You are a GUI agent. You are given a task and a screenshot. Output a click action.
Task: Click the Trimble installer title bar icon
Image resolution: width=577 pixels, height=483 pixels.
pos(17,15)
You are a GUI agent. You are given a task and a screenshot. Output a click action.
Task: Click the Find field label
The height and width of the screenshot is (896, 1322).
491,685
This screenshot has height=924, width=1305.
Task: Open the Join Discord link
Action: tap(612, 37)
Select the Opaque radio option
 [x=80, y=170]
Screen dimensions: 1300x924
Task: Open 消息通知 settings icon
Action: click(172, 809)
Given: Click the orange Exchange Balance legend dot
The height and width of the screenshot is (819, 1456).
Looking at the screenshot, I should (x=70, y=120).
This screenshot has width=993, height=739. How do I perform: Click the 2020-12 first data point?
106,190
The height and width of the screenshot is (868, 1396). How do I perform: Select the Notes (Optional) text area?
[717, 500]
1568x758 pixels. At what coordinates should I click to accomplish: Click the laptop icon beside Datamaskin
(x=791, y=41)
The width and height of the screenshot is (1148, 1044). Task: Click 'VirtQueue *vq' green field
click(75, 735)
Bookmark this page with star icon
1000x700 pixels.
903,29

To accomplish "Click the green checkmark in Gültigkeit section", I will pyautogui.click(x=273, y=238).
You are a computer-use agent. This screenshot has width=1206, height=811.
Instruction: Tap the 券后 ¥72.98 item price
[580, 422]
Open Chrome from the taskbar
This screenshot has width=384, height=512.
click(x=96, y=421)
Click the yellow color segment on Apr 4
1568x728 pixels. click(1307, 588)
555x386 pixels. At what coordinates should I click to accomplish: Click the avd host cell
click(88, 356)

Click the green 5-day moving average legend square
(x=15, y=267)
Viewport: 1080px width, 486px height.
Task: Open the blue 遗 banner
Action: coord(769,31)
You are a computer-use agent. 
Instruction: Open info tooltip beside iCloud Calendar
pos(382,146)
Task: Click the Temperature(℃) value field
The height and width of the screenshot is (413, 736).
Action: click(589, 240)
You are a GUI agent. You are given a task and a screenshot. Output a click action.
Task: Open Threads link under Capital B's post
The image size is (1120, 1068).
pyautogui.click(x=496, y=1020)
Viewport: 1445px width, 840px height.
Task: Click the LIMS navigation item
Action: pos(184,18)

++++++

STATED TASK.
Swap "GUI agent" for "interface assistant" everywhere it appears in the records above, and give the lines again with nothing else changed.

ANSWER.
You are a interface assistant. You are given a task and a screenshot. Output a click action.
Task: Click the Trimble installer title bar icon
Image resolution: width=577 pixels, height=483 pixels.
pos(17,15)
You are a interface assistant. You are given a task and a screenshot. Output a click action.
Task: Click the Find field label
The height and width of the screenshot is (896, 1322).
491,685
This screenshot has height=924, width=1305.
Task: Open the Join Discord link
Action: tap(612, 37)
Select the Opaque radio option
 [x=80, y=170]
Screen dimensions: 1300x924
Task: Open 消息通知 settings icon
Action: click(172, 809)
Given: Click the orange Exchange Balance legend dot
The height and width of the screenshot is (819, 1456).
Looking at the screenshot, I should (x=70, y=120).
This screenshot has width=993, height=739. How do I perform: Click the 2020-12 first data point?
106,190
The height and width of the screenshot is (868, 1396). How do I perform: Select the Notes (Optional) text area?
[717, 500]
1568x758 pixels. At what coordinates should I click to accomplish: Click the laptop icon beside Datamaskin
(x=791, y=41)
The width and height of the screenshot is (1148, 1044). Task: Click 'VirtQueue *vq' green field
click(75, 735)
Bookmark this page with star icon
1000x700 pixels.
903,29

To accomplish "Click the green checkmark in Gültigkeit section", I will pyautogui.click(x=273, y=238).
You are a computer-use agent. This screenshot has width=1206, height=811.
Instruction: Tap the 券后 ¥72.98 item price
[580, 422]
Open Chrome from the taskbar
This screenshot has width=384, height=512.
click(x=96, y=421)
Click the yellow color segment on Apr 4
1568x728 pixels. click(1307, 588)
555x386 pixels. At what coordinates should I click to accomplish: Click the avd host cell
click(88, 356)

Click the green 5-day moving average legend square
(x=15, y=267)
Viewport: 1080px width, 486px height.
Task: Open the blue 遗 banner
Action: coord(769,31)
You are a computer-use agent. 
Instruction: Open info tooltip beside iCloud Calendar
pos(382,146)
Task: Click the Temperature(℃) value field
The height and width of the screenshot is (413, 736).
Action: click(589, 240)
You are a interface assistant. You are given a task and a screenshot. Output a click action.
Task: Open Threads link under Capital B's post
The image size is (1120, 1068).
pyautogui.click(x=496, y=1020)
Viewport: 1445px width, 840px height.
Task: Click the LIMS navigation item
Action: pos(184,18)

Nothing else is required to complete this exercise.